**WHAT IS BEING ASKED**.
Return each of the following entries verbatim, line for line.

**Element and text position data**.
┄┄┄┄┄┄┄┄┄┄┄┄┄┄┄┄┄┄┄┄
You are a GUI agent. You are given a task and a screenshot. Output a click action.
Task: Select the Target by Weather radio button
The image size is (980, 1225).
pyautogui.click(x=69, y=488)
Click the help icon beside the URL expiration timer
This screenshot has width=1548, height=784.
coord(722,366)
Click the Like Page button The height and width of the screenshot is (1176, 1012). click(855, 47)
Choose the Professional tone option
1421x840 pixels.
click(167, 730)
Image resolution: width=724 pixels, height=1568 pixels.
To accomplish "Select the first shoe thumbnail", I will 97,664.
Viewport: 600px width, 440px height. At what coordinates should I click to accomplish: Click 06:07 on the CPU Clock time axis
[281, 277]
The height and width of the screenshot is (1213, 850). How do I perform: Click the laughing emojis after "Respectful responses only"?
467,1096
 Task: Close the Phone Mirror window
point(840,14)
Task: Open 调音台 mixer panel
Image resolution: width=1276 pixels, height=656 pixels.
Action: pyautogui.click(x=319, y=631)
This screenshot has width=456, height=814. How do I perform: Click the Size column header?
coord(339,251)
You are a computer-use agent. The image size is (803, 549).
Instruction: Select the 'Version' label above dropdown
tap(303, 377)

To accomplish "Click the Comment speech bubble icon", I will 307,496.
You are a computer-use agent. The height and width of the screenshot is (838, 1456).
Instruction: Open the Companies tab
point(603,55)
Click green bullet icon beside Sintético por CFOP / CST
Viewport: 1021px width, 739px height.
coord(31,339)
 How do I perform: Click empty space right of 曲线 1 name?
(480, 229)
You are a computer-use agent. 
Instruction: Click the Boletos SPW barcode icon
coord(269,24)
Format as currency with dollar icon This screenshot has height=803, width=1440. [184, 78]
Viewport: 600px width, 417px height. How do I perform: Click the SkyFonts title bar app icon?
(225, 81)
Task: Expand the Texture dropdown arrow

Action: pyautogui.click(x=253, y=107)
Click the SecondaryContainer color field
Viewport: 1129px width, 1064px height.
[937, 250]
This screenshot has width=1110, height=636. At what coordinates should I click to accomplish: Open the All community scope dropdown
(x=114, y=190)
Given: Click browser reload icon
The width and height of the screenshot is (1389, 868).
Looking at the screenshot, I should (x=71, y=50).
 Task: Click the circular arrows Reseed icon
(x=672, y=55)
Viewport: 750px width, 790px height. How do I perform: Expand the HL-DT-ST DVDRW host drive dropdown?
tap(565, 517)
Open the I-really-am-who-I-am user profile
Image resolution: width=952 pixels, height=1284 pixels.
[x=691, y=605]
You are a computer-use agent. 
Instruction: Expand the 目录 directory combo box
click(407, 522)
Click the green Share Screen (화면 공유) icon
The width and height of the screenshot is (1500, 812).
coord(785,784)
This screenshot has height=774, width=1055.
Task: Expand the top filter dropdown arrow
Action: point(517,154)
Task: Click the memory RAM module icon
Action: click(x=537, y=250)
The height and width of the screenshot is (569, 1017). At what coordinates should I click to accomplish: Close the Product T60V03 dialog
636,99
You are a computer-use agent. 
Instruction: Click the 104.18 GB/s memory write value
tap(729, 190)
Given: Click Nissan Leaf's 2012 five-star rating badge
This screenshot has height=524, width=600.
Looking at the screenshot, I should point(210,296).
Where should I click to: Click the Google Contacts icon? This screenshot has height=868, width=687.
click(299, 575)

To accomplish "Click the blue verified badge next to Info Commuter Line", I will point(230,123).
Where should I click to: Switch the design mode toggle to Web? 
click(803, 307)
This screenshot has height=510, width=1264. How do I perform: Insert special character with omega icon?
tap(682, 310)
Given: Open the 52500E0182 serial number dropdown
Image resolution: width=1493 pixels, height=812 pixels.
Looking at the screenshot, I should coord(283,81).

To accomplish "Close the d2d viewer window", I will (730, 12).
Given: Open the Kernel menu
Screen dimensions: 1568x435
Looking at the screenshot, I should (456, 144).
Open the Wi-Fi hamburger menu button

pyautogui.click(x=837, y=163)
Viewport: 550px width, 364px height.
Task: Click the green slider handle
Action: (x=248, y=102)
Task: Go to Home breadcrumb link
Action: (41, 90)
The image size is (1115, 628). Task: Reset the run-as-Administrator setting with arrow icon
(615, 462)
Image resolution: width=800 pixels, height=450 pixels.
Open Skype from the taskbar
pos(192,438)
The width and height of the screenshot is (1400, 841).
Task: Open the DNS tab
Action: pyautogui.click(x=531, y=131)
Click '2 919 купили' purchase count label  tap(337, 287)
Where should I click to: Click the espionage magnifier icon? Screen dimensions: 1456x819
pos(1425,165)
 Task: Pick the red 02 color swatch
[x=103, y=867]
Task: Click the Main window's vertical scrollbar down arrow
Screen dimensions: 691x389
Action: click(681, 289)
┄┄┄┄┄┄┄┄┄┄┄┄┄┄┄┄┄┄┄┄
**RESULT FOR THIS TASK**.
You are a GUI agent. You are given a task and a screenshot. Output a click action.
Task: Select the Target by Weather radio button
The image size is (980, 1225).
pyautogui.click(x=69, y=488)
Click the help icon beside the URL expiration timer
This screenshot has width=1548, height=784.
coord(722,366)
Click the Like Page button The height and width of the screenshot is (1176, 1012). click(855, 47)
Choose the Professional tone option
1421x840 pixels.
click(167, 730)
Image resolution: width=724 pixels, height=1568 pixels.
To accomplish "Select the first shoe thumbnail", I will 97,664.
Viewport: 600px width, 440px height. At what coordinates should I click to accomplish: Click 06:07 on the CPU Clock time axis
[281, 277]
The height and width of the screenshot is (1213, 850). How do I perform: Click the laughing emojis after "Respectful responses only"?
467,1096
 Task: Close the Phone Mirror window
point(840,14)
Task: Open 调音台 mixer panel
Image resolution: width=1276 pixels, height=656 pixels.
Action: pyautogui.click(x=319, y=631)
This screenshot has width=456, height=814. How do I perform: Click the Size column header?
coord(339,251)
You are a computer-use agent. The image size is (803, 549).
Instruction: Select the 'Version' label above dropdown
tap(303, 377)

To accomplish "Click the Comment speech bubble icon", I will 307,496.
You are a computer-use agent. The height and width of the screenshot is (838, 1456).
Instruction: Open the Companies tab
point(603,55)
Click green bullet icon beside Sintético por CFOP / CST
Viewport: 1021px width, 739px height.
coord(31,339)
 How do I perform: Click empty space right of 曲线 1 name?
(480, 229)
You are a computer-use agent. 
Instruction: Click the Boletos SPW barcode icon
coord(269,24)
Format as currency with dollar icon This screenshot has height=803, width=1440. [184, 78]
Viewport: 600px width, 417px height. How do I perform: Click the SkyFonts title bar app icon?
(225, 81)
Task: Expand the Texture dropdown arrow

Action: pyautogui.click(x=253, y=107)
Click the SecondaryContainer color field
Viewport: 1129px width, 1064px height.
[937, 250]
This screenshot has width=1110, height=636. At what coordinates should I click to accomplish: Open the All community scope dropdown
(x=114, y=190)
Given: Click browser reload icon
The width and height of the screenshot is (1389, 868).
Looking at the screenshot, I should (x=71, y=50).
 Task: Click the circular arrows Reseed icon
(x=672, y=55)
Viewport: 750px width, 790px height. How do I perform: Expand the HL-DT-ST DVDRW host drive dropdown?
tap(565, 517)
Open the I-really-am-who-I-am user profile
Image resolution: width=952 pixels, height=1284 pixels.
[x=691, y=605]
You are a computer-use agent. 
Instruction: Expand the 目录 directory combo box
click(407, 522)
Click the green Share Screen (화면 공유) icon
The width and height of the screenshot is (1500, 812).
coord(785,784)
This screenshot has height=774, width=1055.
Task: Expand the top filter dropdown arrow
Action: point(517,154)
Task: Click the memory RAM module icon
Action: click(x=537, y=250)
The height and width of the screenshot is (569, 1017). At what coordinates should I click to accomplish: Close the Product T60V03 dialog
636,99
You are a computer-use agent. 
Instruction: Click the 104.18 GB/s memory write value
tap(729, 190)
Given: Click Nissan Leaf's 2012 five-star rating badge
This screenshot has height=524, width=600.
Looking at the screenshot, I should point(210,296).
Where should I click to: Click the Google Contacts icon? This screenshot has height=868, width=687.
click(299, 575)

To accomplish "Click the blue verified badge next to Info Commuter Line", I will point(230,123).
Where should I click to: Switch the design mode toggle to Web? 
click(803, 307)
This screenshot has height=510, width=1264. How do I perform: Insert special character with omega icon?
tap(682, 310)
Given: Open the 52500E0182 serial number dropdown
Image resolution: width=1493 pixels, height=812 pixels.
Looking at the screenshot, I should coord(283,81).

To accomplish "Close the d2d viewer window", I will (730, 12).
Given: Open the Kernel menu
Screen dimensions: 1568x435
Looking at the screenshot, I should (456, 144).
Open the Wi-Fi hamburger menu button

pyautogui.click(x=837, y=163)
Viewport: 550px width, 364px height.
Task: Click the green slider handle
Action: (x=248, y=102)
Task: Go to Home breadcrumb link
Action: (41, 90)
The image size is (1115, 628). Task: Reset the run-as-Administrator setting with arrow icon
(615, 462)
Image resolution: width=800 pixels, height=450 pixels.
Open Skype from the taskbar
pos(192,438)
The width and height of the screenshot is (1400, 841).
Task: Open the DNS tab
Action: pyautogui.click(x=531, y=131)
Click '2 919 купили' purchase count label  tap(337, 287)
Where should I click to: Click the espionage magnifier icon? Screen dimensions: 1456x819
pos(1425,165)
 Task: Pick the red 02 color swatch
[x=103, y=867]
Task: Click the Main window's vertical scrollbar down arrow
Screen dimensions: 691x389
Action: click(681, 289)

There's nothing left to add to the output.